[Passage for review]
Here is another narrative that he wrote explaining his motivation and process for re-finishing the attic into a bedroom for my brother and I. He called this "The attic bedroom"
You can’t imagine how dirty and dark the attic on Orchard Street was when we bought the house. A winter clothes storage room had been built in the south wing of the attic below the high window and the oversize beams supporting the slate roof were dirty and rough. A single light bulb hung in the middle illuminated the room and the upper half of the windows were colored glass which permitted little light to enter the room on even the sunniest day.
Yet, the staircase was well constructed and the balloon construction lifted the perimeter walls sixteen inches off the floor in such a way that the sloped roof attic walls never seemed constraining as attics often do. The center of the main section of the attic roof reached fourteen feet off the floor so that an eight foot ceiling could be constructed through the large section of the room. The new "Miami" windows were installed from the inside of the room because the height of the house could not afford safe installation by ladder from the exterior of the house. The electrical cable runs were over 250 feet of lighting and outlets and I used 1800 square feet of sheet rock over the insulation I installed. I think I taped the sheet rock for weeks. Before the floor was installed, my son wanted to move in, I think he was only five. I bought the large office desks from a moving company for fifty dollars each including the swivel chairs. I piped the sink and waste to provide some relief for the busy bathroom on the second floor which the six of us shared. Later I built the bookcases which we promptly filled with large library of collected books we loved. I remember how we loved to read the Readers Digest "Wonders of the World"
It became my favorite room, probably because I remember how dark, expansive and dirty it was and later how airy bright and comfortable it became.
What is interesting in this narrative is that you can see the carryover of his makerspace mindset, but also the repeated theme of taking a dark and unused space and creating something out of it. In this second narrative, he was able to create something for his children in the attic that he was not really able to create for himself in the basement. The attic bedroom was not a hovel!
I enjoy sharing this narrative because my Dad was not a writer and he was not purposely constructing allegory. It is just folk intentionality. Plain words - his words. That is what gives authenticity to his story about the use of makerspaces.
I wonder sometimes if the makerspace context of a Dad's workbench is not as common as it used to be. I have a workbench, full of all my father's tools - and I do in fact use them - but life is so busy sometimes I just use Angie's List and will find someone else to do a job for me. Dad would never have done that.
Perhaps that is why the new makerspaces are not in our homes and not as commonly located in a Dad's workshop - and that is why we have the DIY Network and Bob Vila on the television telling us how to do a project. Maybe that is why schools are creating these spaces because Dads are not doing it as much.
I think it is a good thing that the spaces are being created, but I have some nagging thoughts that it might not be the best way to meet those needs. What meaning is created by going to a sterile hackerspace in a school every other Thursday for your scheduled time? How does that serve our own narratives about creation and meaning that might fit into our own lives?
Would there have been a hovel and then an attic bedroom if my Dad didn't have his own makerspace?
I think these are important questions.
[/Passage for review]
[Listed entries]
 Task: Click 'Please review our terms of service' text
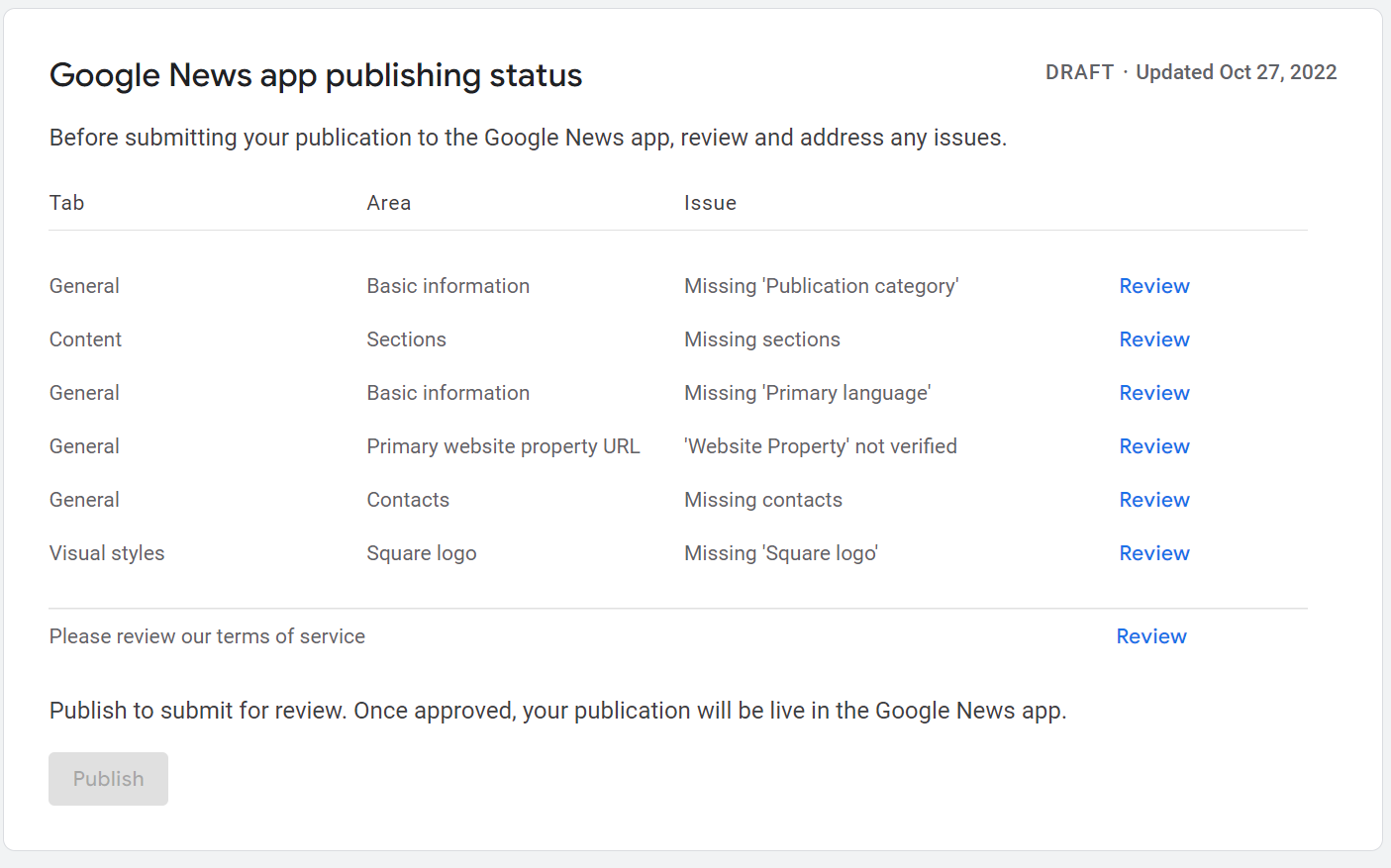click(x=207, y=636)
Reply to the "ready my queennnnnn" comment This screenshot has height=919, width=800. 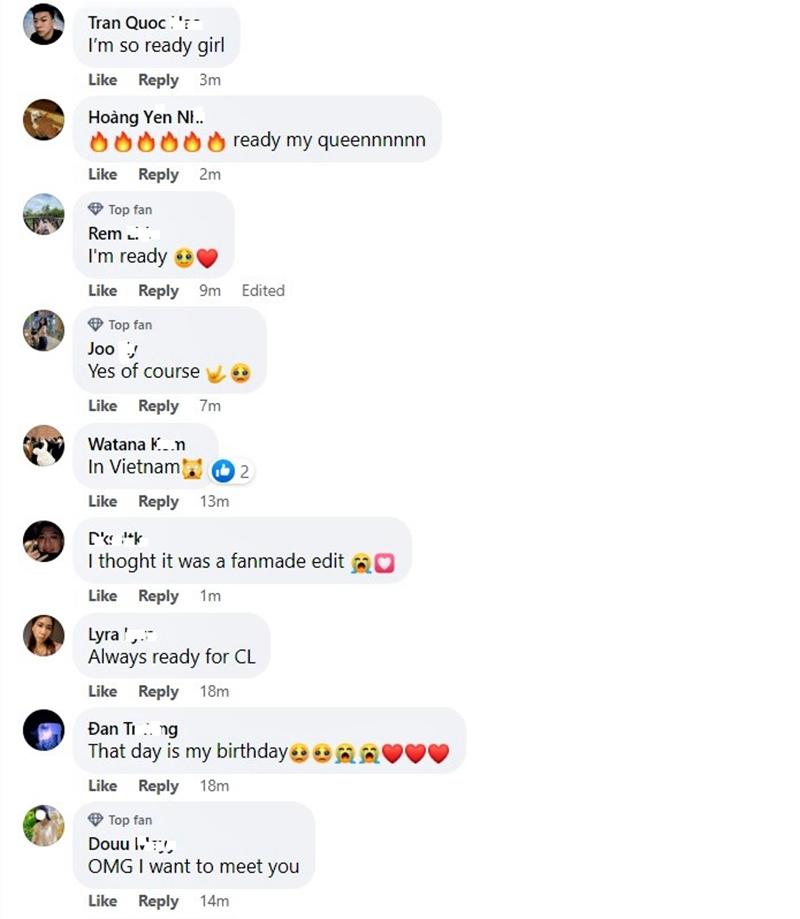[158, 174]
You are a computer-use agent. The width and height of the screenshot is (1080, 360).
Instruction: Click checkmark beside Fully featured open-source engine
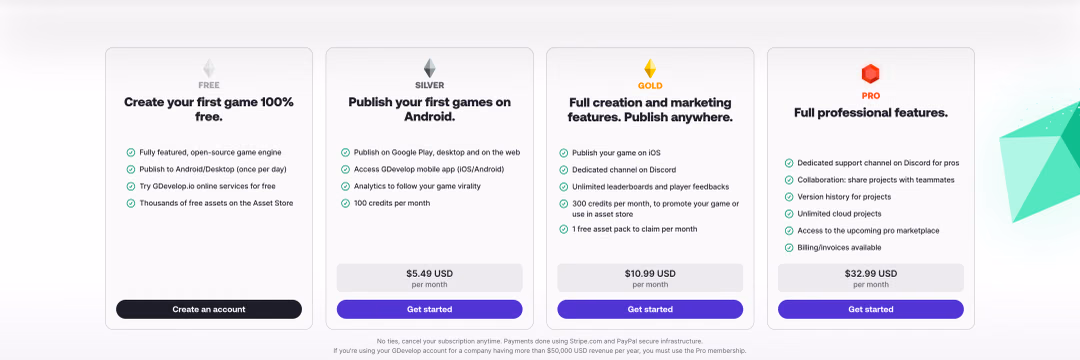click(131, 152)
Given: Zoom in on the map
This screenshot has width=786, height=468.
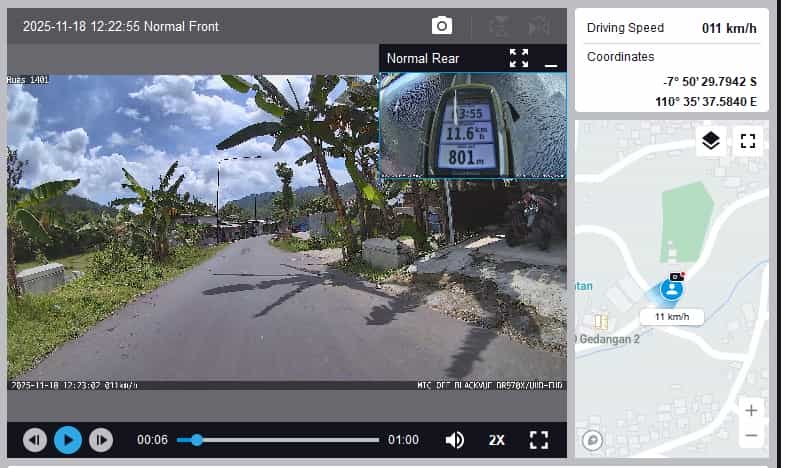Looking at the screenshot, I should pyautogui.click(x=750, y=410).
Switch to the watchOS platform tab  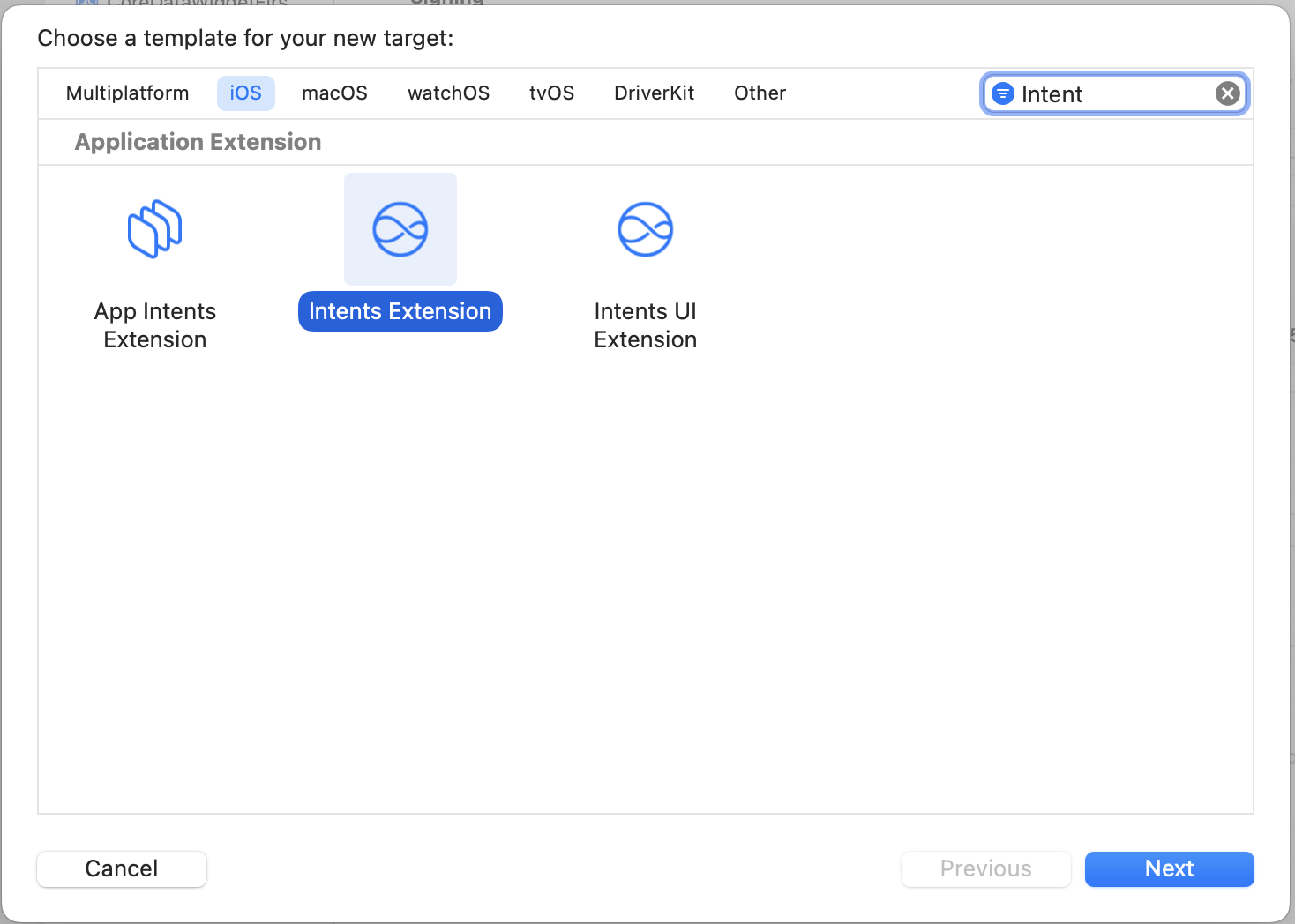448,93
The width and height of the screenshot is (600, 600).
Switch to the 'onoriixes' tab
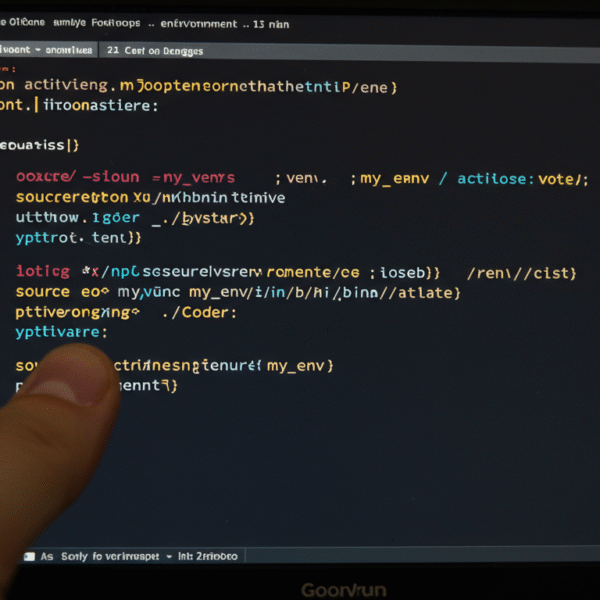(x=70, y=50)
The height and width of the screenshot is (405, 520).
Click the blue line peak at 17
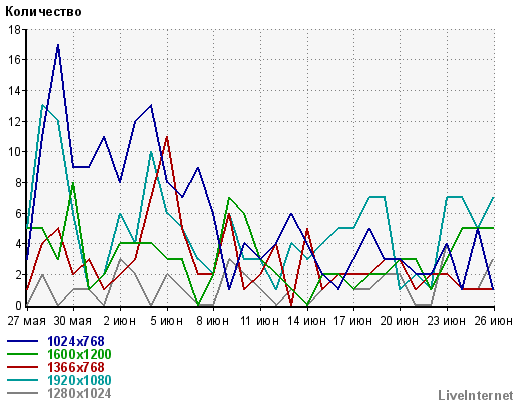(x=58, y=44)
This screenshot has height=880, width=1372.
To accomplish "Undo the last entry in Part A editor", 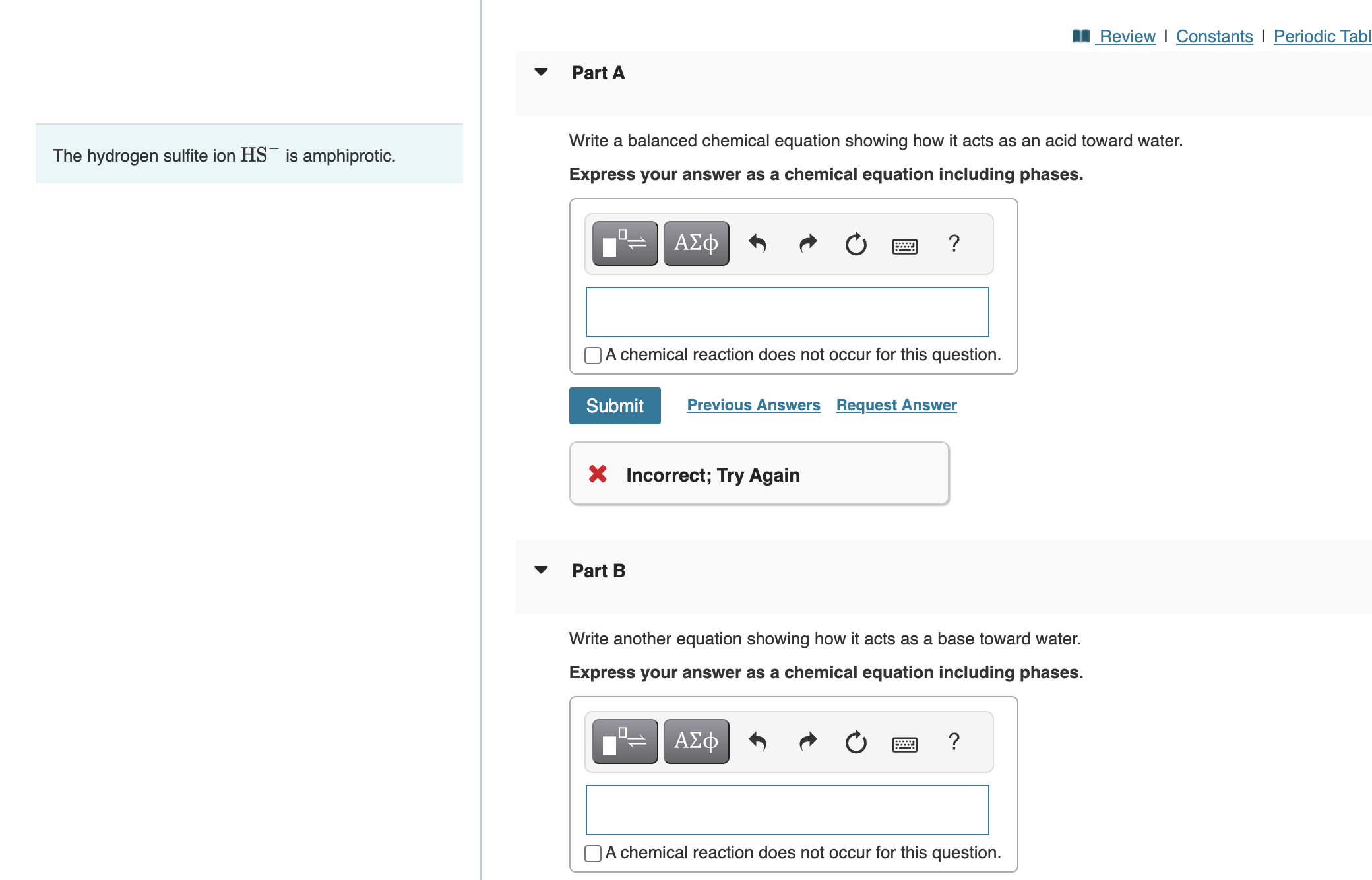I will pyautogui.click(x=757, y=244).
[/Listed entries]
Please copy the attic bedroom text starting with "Here is another" and going on through "the sunniest day.", swapping "slate roof" for "tile roof".

Here is another narrative that he wrote explaining his motivation and process for re-finishing the attic into a bedroom for my brother and I. He called this "The attic bedroom"
You can’t imagine how dirty and dark the attic on Orchard Street was when we bought the house. A winter clothes storage room had been built in the south wing of the attic below the high window and the oversize beams supporting the tile roof were dirty and rough. A single light bulb hung in the middle illuminated the room and the upper half of the windows were colored glass which permitted little light to enter the room on even the sunniest day.